## Brief A:
In the R regular-expressions assignment, begin at the words "# First we create" and stop after "standard first_name last_name.", then write that stretch out again with "raw.data" swapped for "phone.data".
## Brief B:
Carry on with the R regular-expressions assignment from the point where it stops.

## Given passage:
━━━━

Data-607 Assignment 3

Chapter 8: Regular Expressions and Essential String Functions

In this assignment we will be exploring the use of regular expressions so that we are able to extract useful information and also be able to manipulate data by making use of other useful string functions.

Question 3: Copy the introductory example. The vector name Stores the exracted names

# First we create a variable that stores the raw data
raw.data <- "555-1239Moe Szyslak(636) 555-0113Burns, C. Montgomery555-6542Rev. Timothy Lovejoy555 8904Ned Flanders636-555-3226Simpson, Homer5543642Dr. Julius Hibbert"

# Extract information


name <- unlist(str_extract_all(raw.data, "[[:alpha:]., ]{2,}"))
name

## [1] "Moe Szyslak"          "Burns, C. Montgomery" "Rev. Timothy Lovejoy"
## [4] "Ned Flanders"         "Simpson, Homer"       "Dr. Julius Hibbert"

(a) Use the tools of this chapter to rearrange the vector so that all elements conform to the standard first_name last_name.

#In this step we will be spliting the names by using a comma as a delimiter.
names<-str_split(name,"(\\,)")
names

## [[1]]
## [1] "Moe Szyslak"
## 
## [[2]]
## [1] "Burns"          " C. Montgomery"
## 
## [[3]]
## [1] "Rev. Timothy Lovejoy"
## 
## [[4]]
## [1] "Ned Flanders"
## 
## [[5]]
## [1] "Simpson" " Homer" 
## 
## [[6]]
## [1] "Dr. Julius Hibbert"

In this step we are basically defining a function that will produce the names in the format first_name last_name by using the tools provided in the Chapter.

getFirstNamesLastNames=function()
{
#Initializing a Vector to store FirstName LastName
FirstNamesLastNames=c()
#Looping through the names vector to search for names that are not in correct format
for(i in 1:length(names))
{
  
 len= length(names[[i]])
 
 #if length of the vector item is greater than 1 then the name needs to be rearranged
  if(len>1)
  {
    fullName=rev(names[[i]])
    #Rearranging the name and massaging the data
    FirstNamesLastNames[i]=str_trim(str_c(str_extract(fullName[1],"[:alpha:]+")," ",fullName[2]))
  }
 else{
   #These names are already in correct order but we are replacing the extraneous characters.
     FirstNamesLastNames[i]=str_trim(str_replace(names[[i]],pattern="[:alpha:]+\\.",replacement=""))
 }
}
# At this point the names are in correct format so we could return them 
return(FirstNamesLastNames)

━━━━

## Stored data:
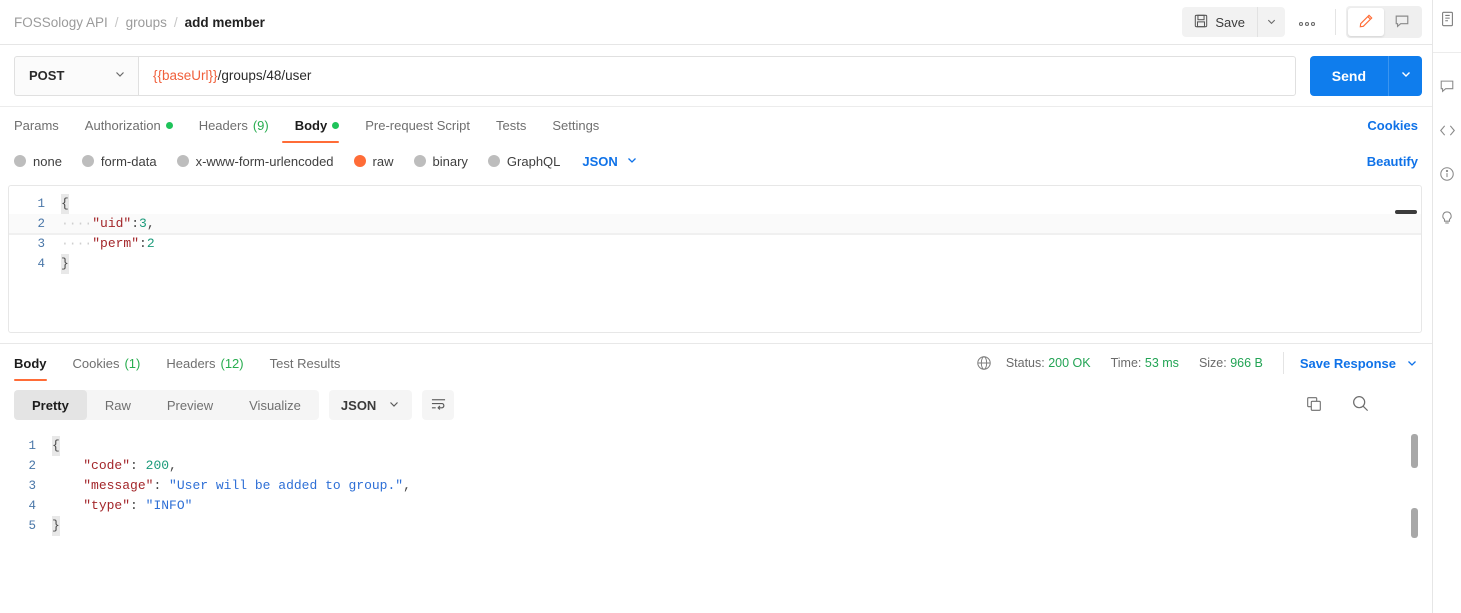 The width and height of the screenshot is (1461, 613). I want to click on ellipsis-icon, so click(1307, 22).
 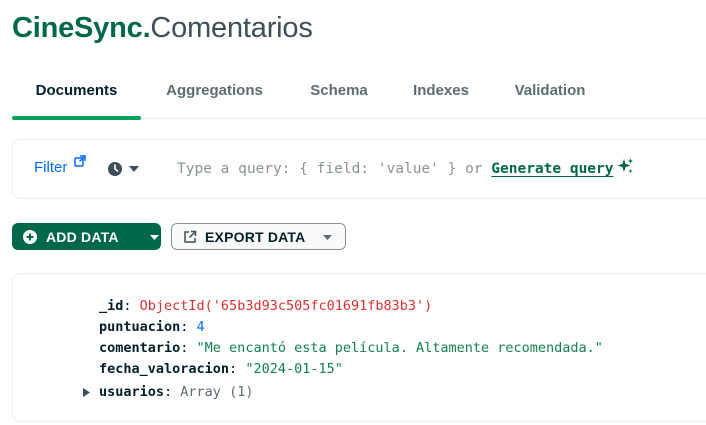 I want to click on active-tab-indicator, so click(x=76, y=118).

━━━━

## Answer space A:
# First we create a variable that stores the raw data
phone.data <- "555-1239Moe Szyslak(636) 555-0113Burns, C. Montgomery555-6542Rev. Timothy Lovejoy555 8904Ned Flanders636-555-3226Simpson, Homer5543642Dr. Julius Hibbert"

# Extract information


name <- unlist(str_extract_all(phone.data, "[[:alpha:]., ]{2,}"))
name

## [1] "Moe Szyslak"          "Burns, C. Montgomery" "Rev. Timothy Lovejoy"
## [4] "Ned Flanders"         "Simpson, Homer"       "Dr. Julius Hibbert"

(a) Use the tools of this chapter to rearrange the vector so that all elements conform to the standard first_name last_name.

## Answer space B:
}

Now calling the function getFirstNamesLastNames() and displaying the results

listOfFirstNameLastNames=getFirstNamesLastNames();
listOfFirstNameLastNames

## [1] "Moe Szyslak"     "C Burns"         "Timothy Lovejoy" "Ned Flanders"   
## [5] "Homer Simpson"   "Julius Hibbert"

(b) Construct a logical vector indicating whether a character has a title . (i.e Rev. and Dr. )

Answer: We can make use of the function str_detect from the chapter that will detect the pattern and construct a logical vector and then print out the names of the actors that meet the criteria.

#Constructing the logical vector and then printing it out.
IsTitleVector=str_detect(name, "[:alpha:]{2,}\\.")
IsTitleVector

## [1] FALSE FALSE  TRUE FALSE FALSE  TRUE

name[IsTitleVector]

## [1] "Rev. Timothy Lovejoy" "Dr. Julius Hibbert"

(c) Construct a logical vector indicating whether a character has a middle name.

Answer: Same as part b we can construct the logical vector using the str_detect function and then print out the logical vector as well as the names that conform to the logical vector.

IsInitialVector=str_detect(name, "[:space:][:alpha:]\\.")
IsInitialVector

## [1] FALSE  TRUE FALSE FALSE FALSE FALSE

name[IsInitialVector]

## [1] "Burns, C. Montgomery"

Question 4: Describe the types of strings that conform to the following regular expressions and construct an example that is matched by the regular expression.

(a)[0-9]+\$

In the following regular expression it is expected to match one or more digits and then followed by exactly “$” sign

 #Will Conform
 sample <- "12345$"  
regex = "[0-9]+\\$"
str_extract(sample, regex)

## [1] "12345$"

#Will not conform
sample <- "34567a$"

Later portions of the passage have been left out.